Synopses & Reviews
This is arguably the most important work of science, aimed at the general reader, to be published in living memory.
This 1000-page guide to the universe aims to provide a comprehensive account of our present understanding of the physical universe, and the essentials of its underlying mathematical theory. It attempts to convey an overall understanding -- a feeling for the deep beauty and philosophical connotations of the subject, as well as of its intricate logical interconnections.

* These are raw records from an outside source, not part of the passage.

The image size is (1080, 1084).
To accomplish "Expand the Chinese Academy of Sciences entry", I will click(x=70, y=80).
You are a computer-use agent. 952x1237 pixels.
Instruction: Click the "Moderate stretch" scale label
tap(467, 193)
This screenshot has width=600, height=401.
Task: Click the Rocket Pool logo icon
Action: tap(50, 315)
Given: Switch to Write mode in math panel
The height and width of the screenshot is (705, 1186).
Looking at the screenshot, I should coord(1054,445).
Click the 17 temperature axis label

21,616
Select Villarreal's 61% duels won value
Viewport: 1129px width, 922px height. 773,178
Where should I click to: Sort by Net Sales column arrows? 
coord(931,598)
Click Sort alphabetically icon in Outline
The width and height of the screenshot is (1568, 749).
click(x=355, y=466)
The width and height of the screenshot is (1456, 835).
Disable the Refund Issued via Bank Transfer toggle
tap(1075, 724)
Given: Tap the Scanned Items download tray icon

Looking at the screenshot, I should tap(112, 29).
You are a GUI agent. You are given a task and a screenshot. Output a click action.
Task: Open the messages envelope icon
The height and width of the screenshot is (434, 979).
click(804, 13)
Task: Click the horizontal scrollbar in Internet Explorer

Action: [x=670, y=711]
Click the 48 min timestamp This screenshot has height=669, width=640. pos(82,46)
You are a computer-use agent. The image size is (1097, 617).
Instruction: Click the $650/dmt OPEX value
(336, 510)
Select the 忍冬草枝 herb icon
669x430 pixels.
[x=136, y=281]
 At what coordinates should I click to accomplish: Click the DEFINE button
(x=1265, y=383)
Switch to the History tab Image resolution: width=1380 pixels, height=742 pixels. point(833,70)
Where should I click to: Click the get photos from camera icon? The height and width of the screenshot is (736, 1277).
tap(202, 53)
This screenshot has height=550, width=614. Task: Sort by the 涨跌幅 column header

Clearly, a work of this nature is challenging, but no particular mathematical knowledge on the part of the reader is assumed, the early chapters providing the essential mathematical background for the physical theories described in the remainder of the book. There is also enough descriptive material to carry the less mathematically inclined reader through, as well as some 450-500, mostly hand-drawn, figures. The book provides a feeling for all the key issues and deep current controversies, and counters the common complaint that cutting-edge science is fundamentally inaccessible.
TOPICS COVERED:
• numbers and geometry in physics
• the ideas and magic of calculus
• notions of infinity
• relativity theory
• quantum mechanics
• particle physics
• cosmology
• the big bang
• black holes
• the second law of thermodynamics
• string and M theory
• loop quantum gravity
• twisters
• fashions in science
Synopsis
This book aims to provide a comprehensive account of our present understanding of the physical universe, and the essentials of its underlying mathematical theory.
About the Author
Roger Penrose is Emeritus Rouse Ball Professor of Mathematics at the University of Oxford. In 1988 he shared the Wolf Prize for physics with Stephen Hawking for their joint contribution to our understanding of the universe.